Task details
Nothing but a number is wanted: the count of lines in the records below that include "Open".

The input
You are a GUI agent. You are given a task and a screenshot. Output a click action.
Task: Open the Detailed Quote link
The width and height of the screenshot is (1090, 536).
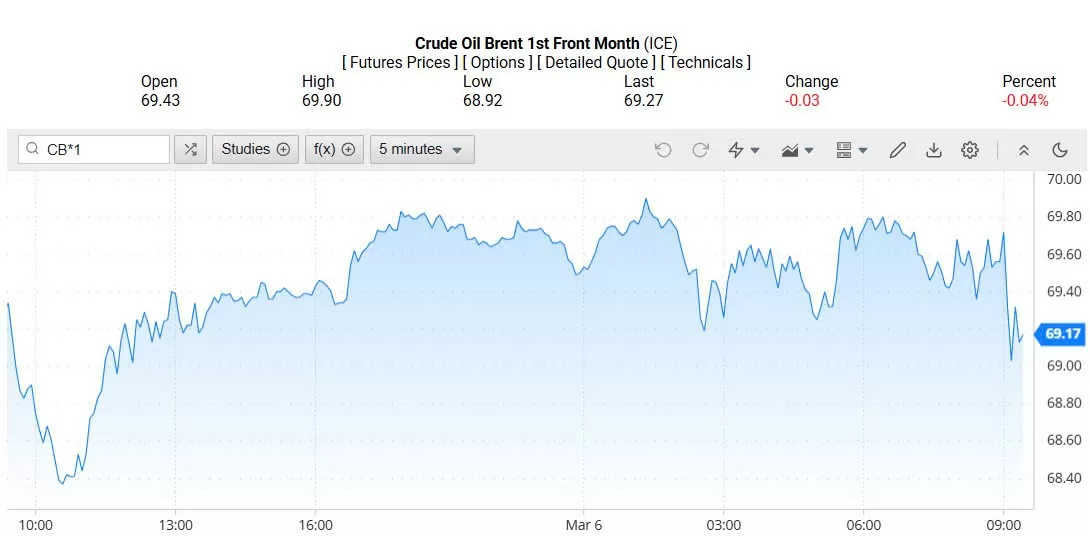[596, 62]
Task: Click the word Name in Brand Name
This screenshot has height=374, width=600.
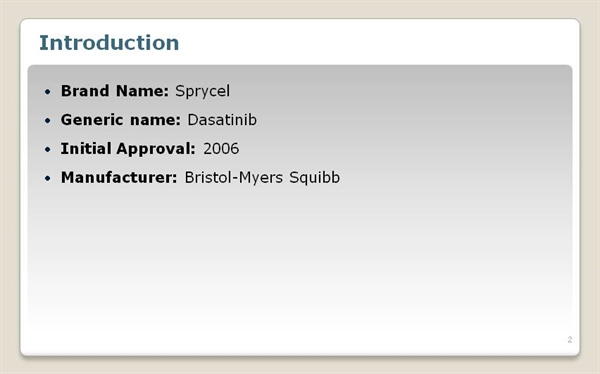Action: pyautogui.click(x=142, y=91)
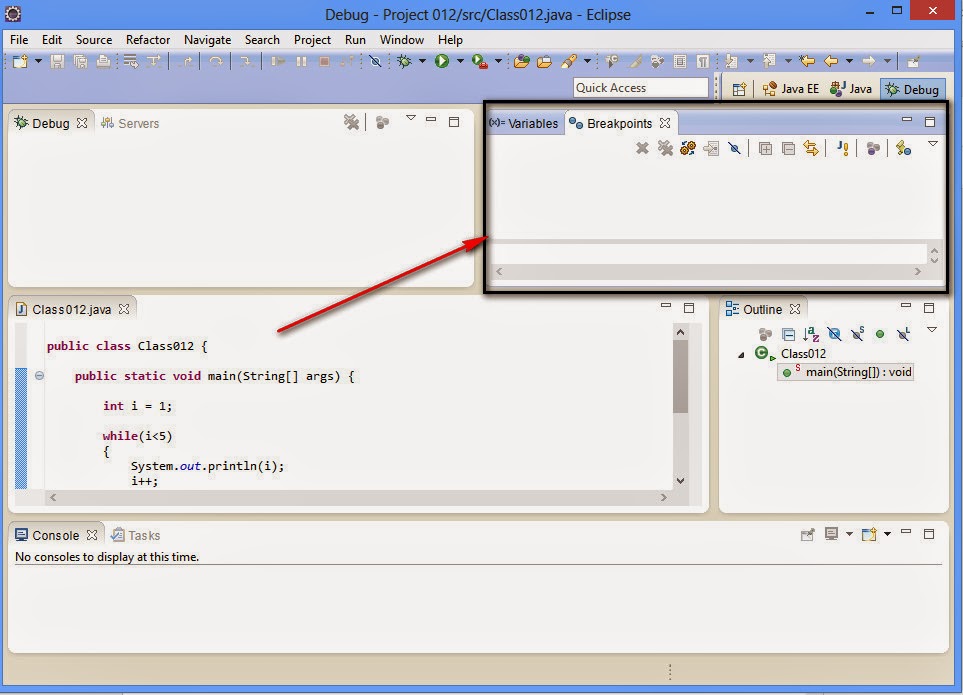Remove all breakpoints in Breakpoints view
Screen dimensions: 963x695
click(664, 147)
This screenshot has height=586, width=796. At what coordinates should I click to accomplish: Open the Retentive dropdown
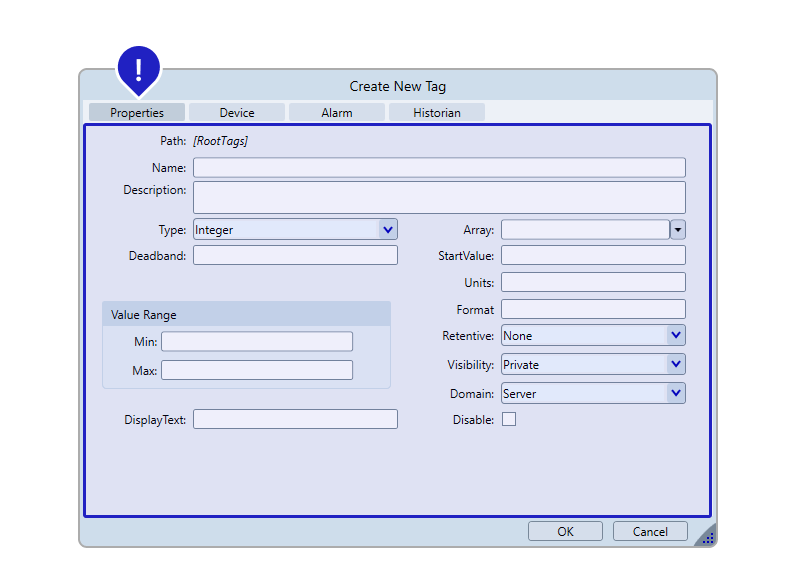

Final answer
2